After sitting through a shameless amount of TV product placements, I suddenly had an urge to revisit an old favourite: The Truman Show 1998. Once again, I was instantly drawn into the intriguing world of Truman Burbank; his comfortable little existence in a comfortable little home, a charming wife by his side and the many friends and family who care about him. In short, the kind of life fished out of a 50s utopian dream, complete with unidentified objects falling out of the sky and inexplicable advertising spouting out of your wife’s mouth. And for those of you who have yet to watch this film… yes, you read that correctly.
Part of why The Truman Show is so watchable lies in the brilliant characterisation of Truman himself. By The Truman Show, I refer not only to the movie which I am reviewing, but also the television show in which he stars. Truman is sweetly comical, headstrong but good-natured; it is easy to love him. In one sense, he reminds me a little of George Bailey. Like our timeless holiday hero, Truman is trapped in a small town, determined to see the world. I think Truman is an incredibly sympathetic character, and it’s just possible that a 24 hour show revolving around his unremarkable life would have succeeded. Now more than ever, I think we can understand that craving for the extra-ordinary.

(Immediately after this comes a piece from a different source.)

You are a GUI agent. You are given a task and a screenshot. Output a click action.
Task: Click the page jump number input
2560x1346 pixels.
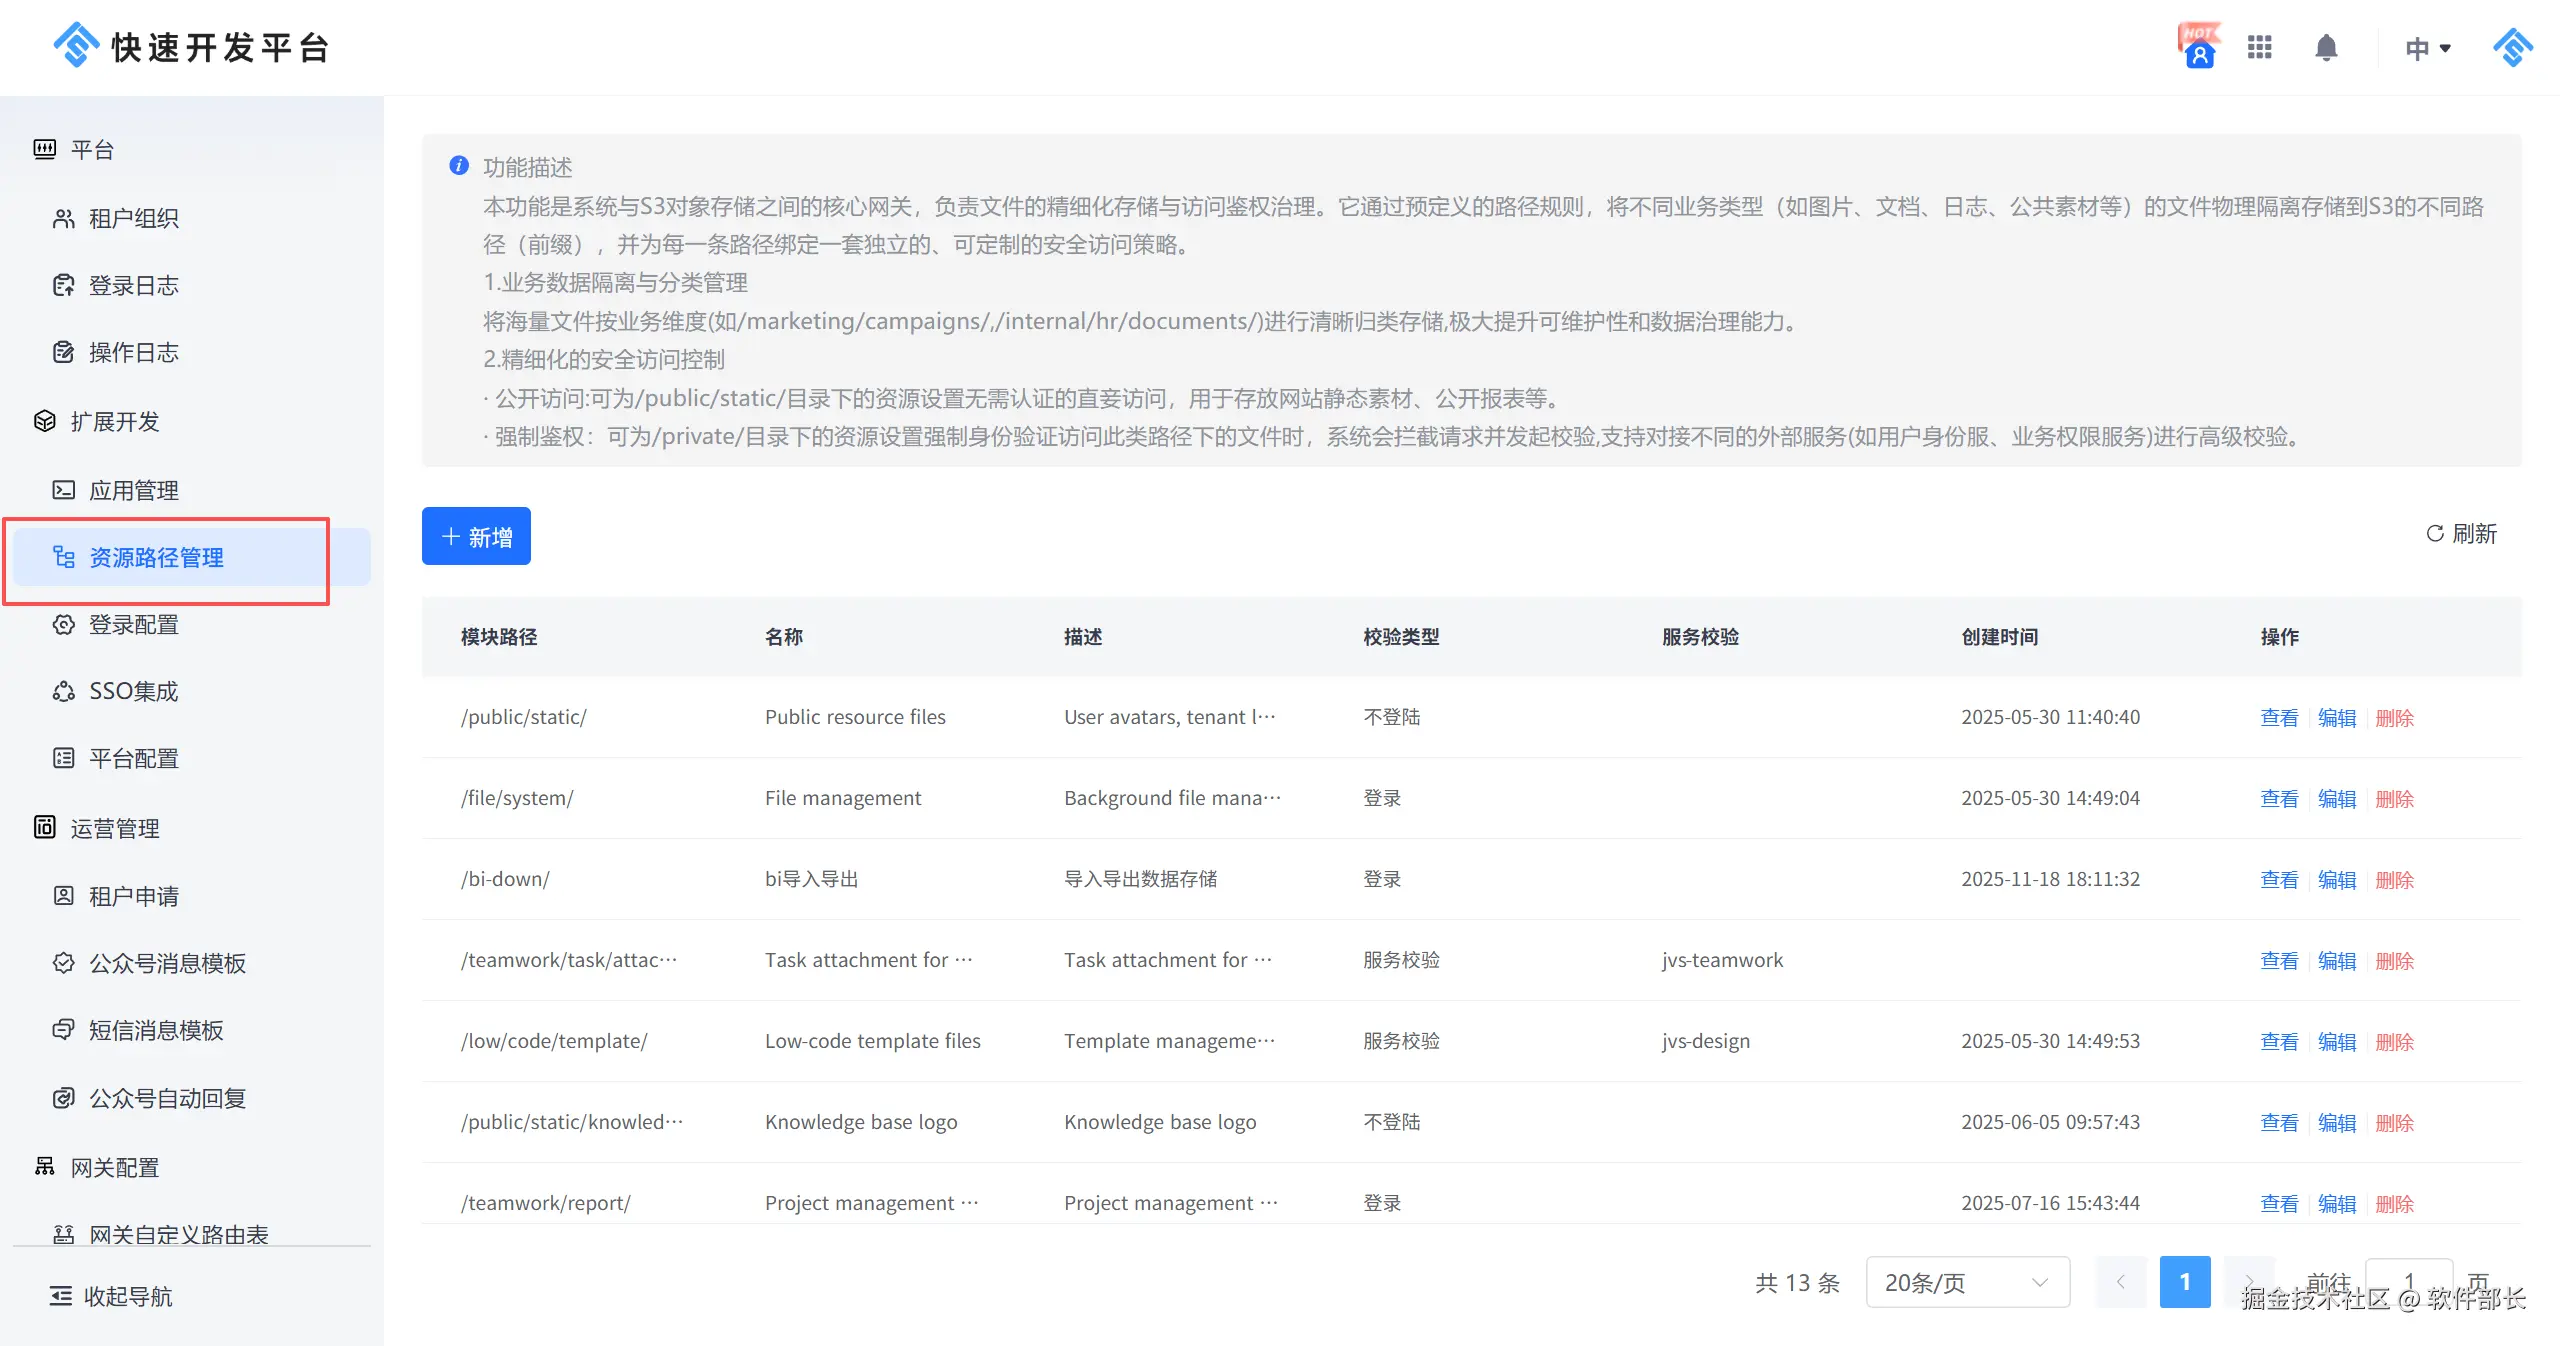(2408, 1282)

It is, of course, the premise of the film though that makes it so great. While it could be argued that the story is not the first of its kind, (the movie was inspired by elements from a Twilight Zone episode), Peter Weir executes these ideas very effectively. The concept of a perfect suburbia is eerily realised through his sunny cinematography, literally rounded off by the mannered vignetting. We watch Truman’s artificial world through the eyes of his audience (slightly pathetic couch potatoes) and see exactly what they see: an engaging style that falls somewhere between a documentary, surveillance videos and vintage advertising.
After 15 years, The Truman Show still stands as one of the most prophetic films we’ve ever encountered. Additionally, it highlights the unthinkable soft power of the media and how reality television is almost always far from real. As a piece of entertainment, the movie is fantastic, flawlessly alternating between comedy and drama. Finally, the ending of The Truman Show really is a great one, filled with new-found hope and the satisfying thrill of the unknown. As the score swells to a moving climax, we watch Truman climb the stairs and open the door to the real world.